Exercise. The records below need to be printed in full. Keep each one exact.

Supplied data.
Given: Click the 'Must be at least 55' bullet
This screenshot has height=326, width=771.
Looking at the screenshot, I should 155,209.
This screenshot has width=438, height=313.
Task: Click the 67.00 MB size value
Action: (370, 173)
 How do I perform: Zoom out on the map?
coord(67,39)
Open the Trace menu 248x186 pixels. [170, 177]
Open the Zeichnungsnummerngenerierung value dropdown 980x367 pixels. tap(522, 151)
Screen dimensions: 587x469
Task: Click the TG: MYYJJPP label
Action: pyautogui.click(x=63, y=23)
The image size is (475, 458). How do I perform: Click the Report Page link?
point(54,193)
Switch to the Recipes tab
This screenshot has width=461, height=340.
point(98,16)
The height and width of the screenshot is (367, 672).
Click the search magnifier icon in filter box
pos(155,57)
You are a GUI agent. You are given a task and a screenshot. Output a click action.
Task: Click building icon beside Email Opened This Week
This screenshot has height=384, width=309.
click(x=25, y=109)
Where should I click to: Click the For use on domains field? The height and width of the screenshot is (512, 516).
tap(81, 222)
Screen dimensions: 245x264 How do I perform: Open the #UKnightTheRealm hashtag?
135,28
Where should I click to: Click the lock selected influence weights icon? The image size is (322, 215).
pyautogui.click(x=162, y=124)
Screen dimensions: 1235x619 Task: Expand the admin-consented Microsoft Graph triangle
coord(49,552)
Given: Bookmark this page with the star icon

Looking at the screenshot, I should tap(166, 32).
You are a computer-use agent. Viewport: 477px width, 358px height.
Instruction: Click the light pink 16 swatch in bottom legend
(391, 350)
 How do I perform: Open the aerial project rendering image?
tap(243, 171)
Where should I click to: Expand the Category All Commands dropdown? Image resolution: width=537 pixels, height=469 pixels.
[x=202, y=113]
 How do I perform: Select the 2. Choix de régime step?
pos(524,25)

Reply to the task.
Given: Click the 'Must be at least 55' bullet
This screenshot has height=326, width=771.
Looking at the screenshot, I should 155,209.
This screenshot has width=438, height=313.
Task: Click the 67.00 MB size value
Action: (370, 173)
 How do I perform: Zoom out on the map?
coord(67,39)
Open the Trace menu 248x186 pixels. [170, 177]
Open the Zeichnungsnummerngenerierung value dropdown 980x367 pixels. tap(522, 151)
Screen dimensions: 587x469
Task: Click the TG: MYYJJPP label
Action: pyautogui.click(x=63, y=23)
The image size is (475, 458). How do I perform: Click the Report Page link?
point(54,193)
Switch to the Recipes tab
This screenshot has width=461, height=340.
point(98,16)
The height and width of the screenshot is (367, 672).
Click the search magnifier icon in filter box
pos(155,57)
You are a GUI agent. You are given a task and a screenshot. Output a click action.
Task: Click building icon beside Email Opened This Week
This screenshot has height=384, width=309.
click(x=25, y=109)
Where should I click to: Click the For use on domains field? The height and width of the screenshot is (512, 516).
tap(81, 222)
Screen dimensions: 245x264 How do I perform: Open the #UKnightTheRealm hashtag?
135,28
Where should I click to: Click the lock selected influence weights icon? The image size is (322, 215).
pyautogui.click(x=162, y=124)
Screen dimensions: 1235x619 Task: Expand the admin-consented Microsoft Graph triangle
coord(49,552)
Given: Bookmark this page with the star icon

Looking at the screenshot, I should tap(166, 32).
You are a computer-use agent. Viewport: 477px width, 358px height.
Instruction: Click the light pink 16 swatch in bottom legend
(391, 350)
 How do I perform: Open the aerial project rendering image?
tap(243, 171)
Where should I click to: Expand the Category All Commands dropdown? Image resolution: width=537 pixels, height=469 pixels.
[x=202, y=113]
 How do I perform: Select the 2. Choix de régime step?
pos(524,25)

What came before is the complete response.